Interestingly, findings in this project demonstrated that KAL1 had an increase on its mRNA level as well as GAN mRNA had been down regulated. Current researches of these two genes focused on their relationships with the corresponding diseases; studies upon their correlation with virus infection, immune response and other cellular biological functions are still lacking. Changes of the mRNA level of these two genes, which were traditionally considered functioning in embryonic neuronal development, suggest that they may also participate in cell signaling and cancer development. Based on the previously published researches, KAL1 may protect cancel cells from apoptosis and increase cancel cell mobility, it is reasonable to presume that this gene has similar performance in response to virus infection. Moreover, KAL1 expression and anosmin-1 secretion were regulated by TGF-β. Combinding with results of this project, it is possible that virus infection can be responded to through FGFR1 pathway and TGF-β signaling as well as other cell rapid response.
Also, it is known that GAN encodes a Gigaxonin protein which is a member of the cytoskeletal BTB/kelch repeat family. Gigaxonin functions in neurofilament architecture and may play a crucial role in the cross-talk between the intermediate filaments and the membrane network. Results of this project that GAN mRNA decreased by 20% in response to HPV16 infection may then indicate that GAN is used in cell response to HPV infection to function and modulate cell mobility, migration, and even reorganization of cytoskeleton.
Figure 1-Toll-like Receptor signaling pathway. Both TRIF-dependent and MyD88-dependent pathways are shown.
Human papillomavirus type 16 (HPV16) is one of the major disease inducing papillomavirus and also the cause of 99.7% of the cases of cervical cancer. Previous studies have indicated that HPV infection can induce cell morphological changes as well as the activation of Toll-like receptor (TLR) signaling via MyD88-dependent pathway. This project tested mRNA expression levels of 4 genes, IRAK1, TRAF6, TAL1 and GAN, which participate importantly in either TLR signaling and the communication between cell and its external matrix.

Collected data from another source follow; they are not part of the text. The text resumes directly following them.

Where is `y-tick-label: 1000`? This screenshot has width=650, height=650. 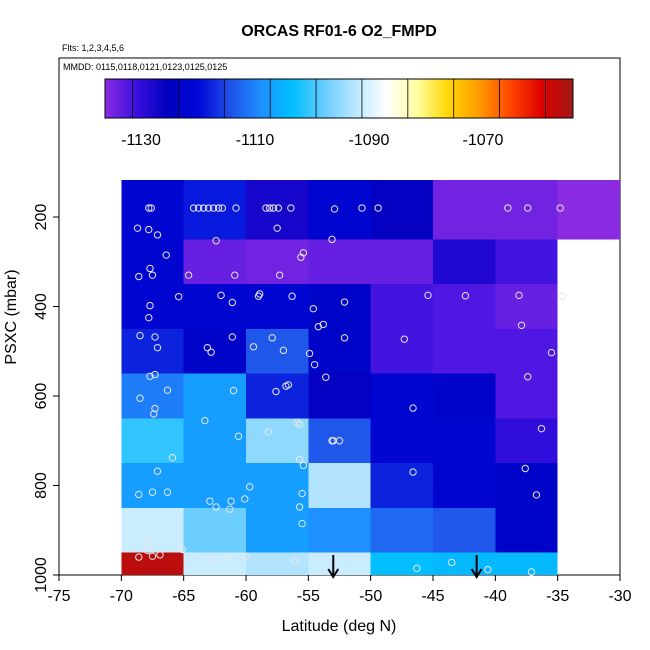
y-tick-label: 1000 is located at coordinates (42, 575).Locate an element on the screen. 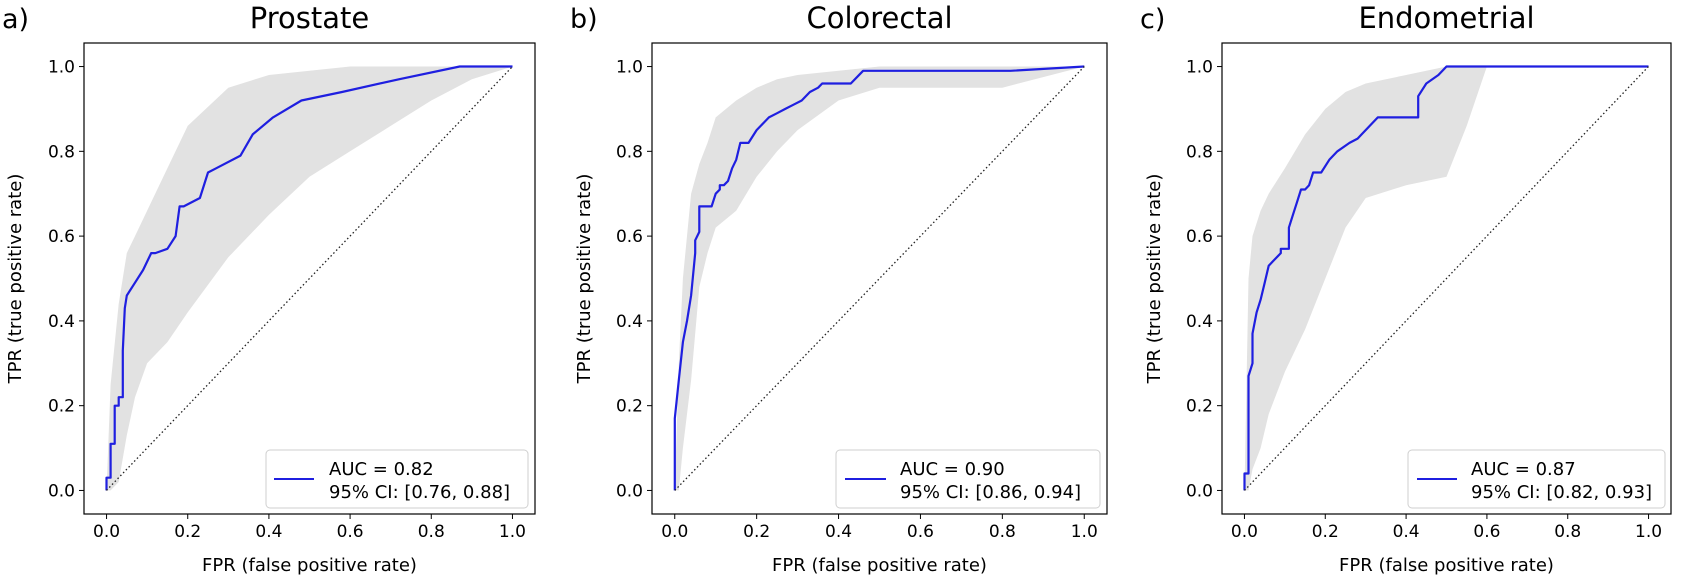  legend: AUC = 0.87 95% CI: [0.82, 0.93] is located at coordinates (1536, 479).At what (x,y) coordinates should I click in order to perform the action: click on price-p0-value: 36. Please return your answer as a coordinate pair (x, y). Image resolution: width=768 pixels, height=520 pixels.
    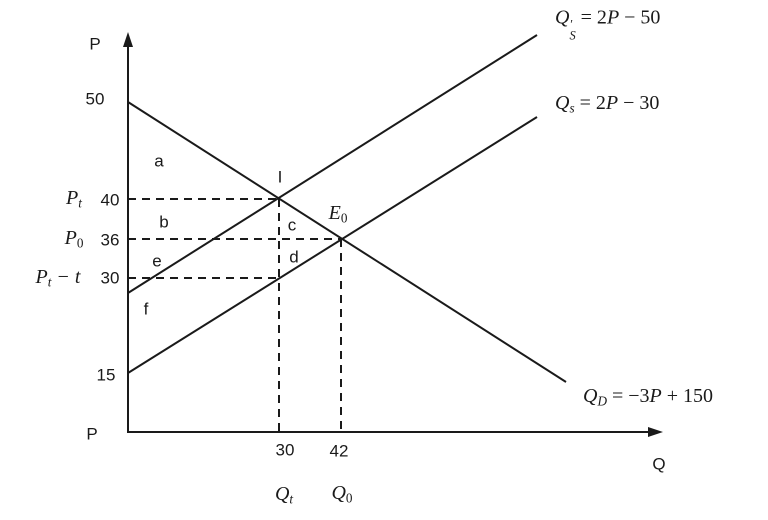
    Looking at the image, I should click on (110, 240).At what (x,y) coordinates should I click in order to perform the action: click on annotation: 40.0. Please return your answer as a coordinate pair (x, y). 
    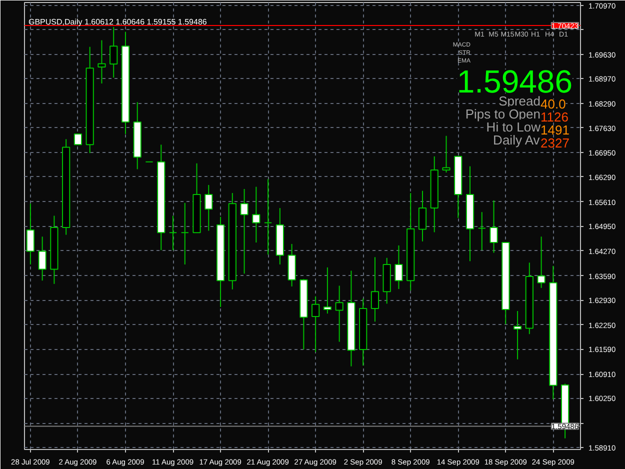
    Looking at the image, I should click on (553, 104).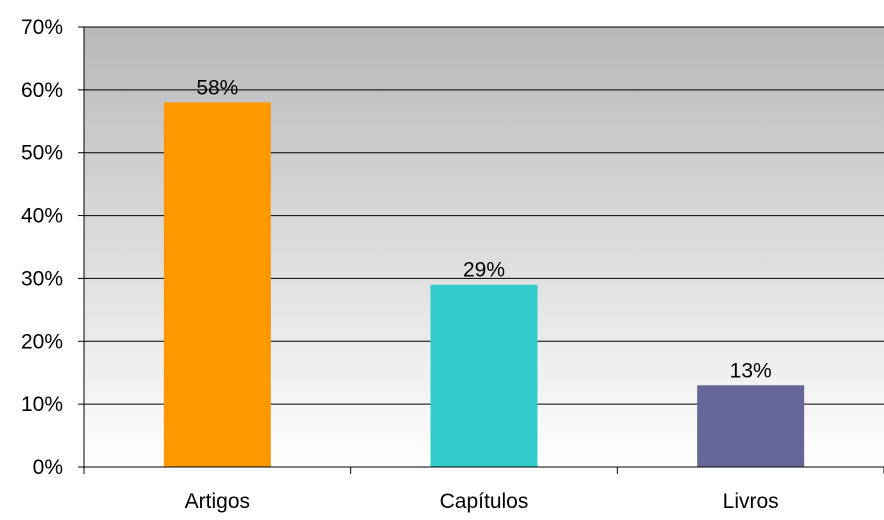 This screenshot has width=884, height=520. What do you see at coordinates (42, 154) in the screenshot?
I see `y-tick-label: 50%` at bounding box center [42, 154].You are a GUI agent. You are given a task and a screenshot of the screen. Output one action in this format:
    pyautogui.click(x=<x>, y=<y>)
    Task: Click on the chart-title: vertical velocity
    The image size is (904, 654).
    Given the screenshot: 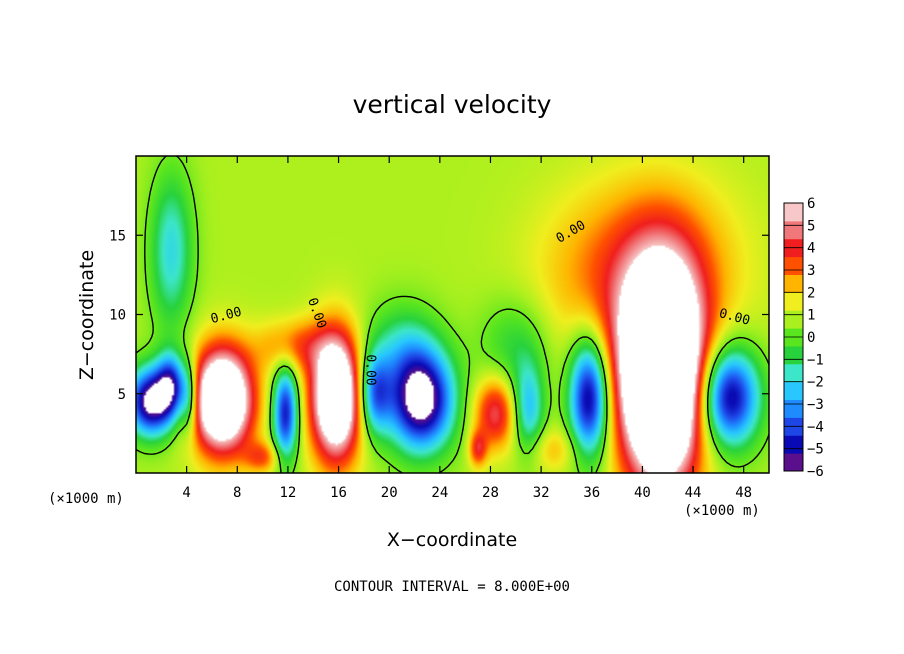 What is the action you would take?
    pyautogui.click(x=452, y=104)
    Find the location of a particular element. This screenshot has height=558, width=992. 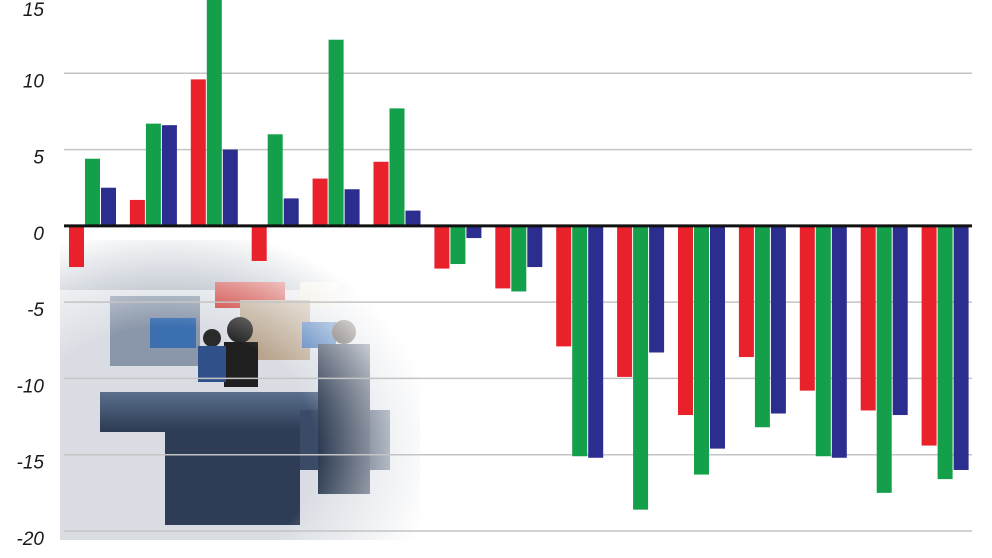

y-tick-label: -20 is located at coordinates (31, 540).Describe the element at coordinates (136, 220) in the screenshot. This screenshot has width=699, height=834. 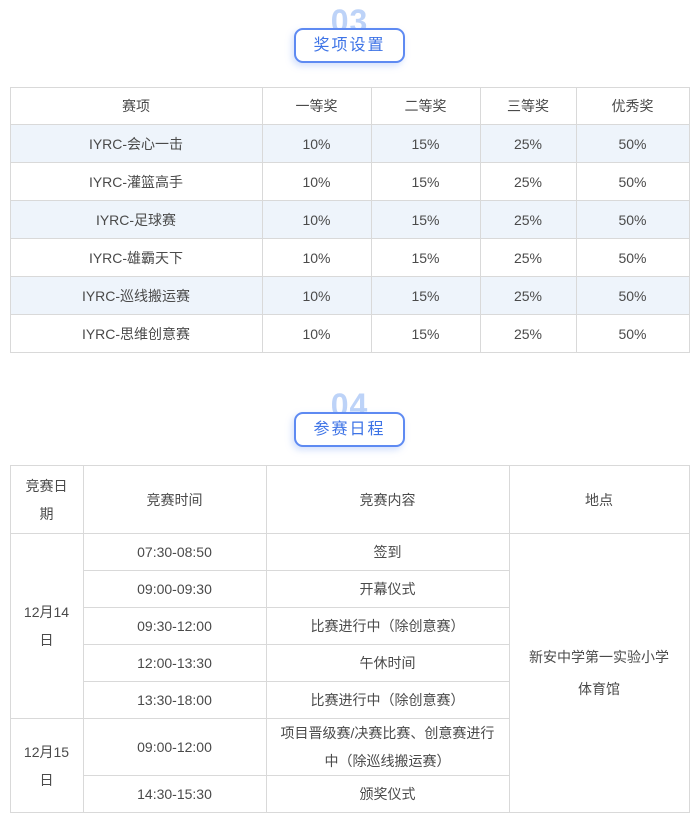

After 4 hours of infection, human adult keratinocytes cells (HaCaT cells) did not show expression difference of IRAK1 and TRAF6 on mRNA level, whereas KAL1 mRNA increased about 50% and GAN mRNA decreased for 20%.
I thank Dr. Berish Rubin for guidance in the development of this project and giving me an opportunity to accomplish this project; thank Dr. Patricio Meneses for generously providing the HaCaT cell line, HPV16 PsV, guidance and encouragements; thank Bo Liu and Xie Xie for their time, assistance, and patience; and thank all my classmates who I spent a very happy time together with.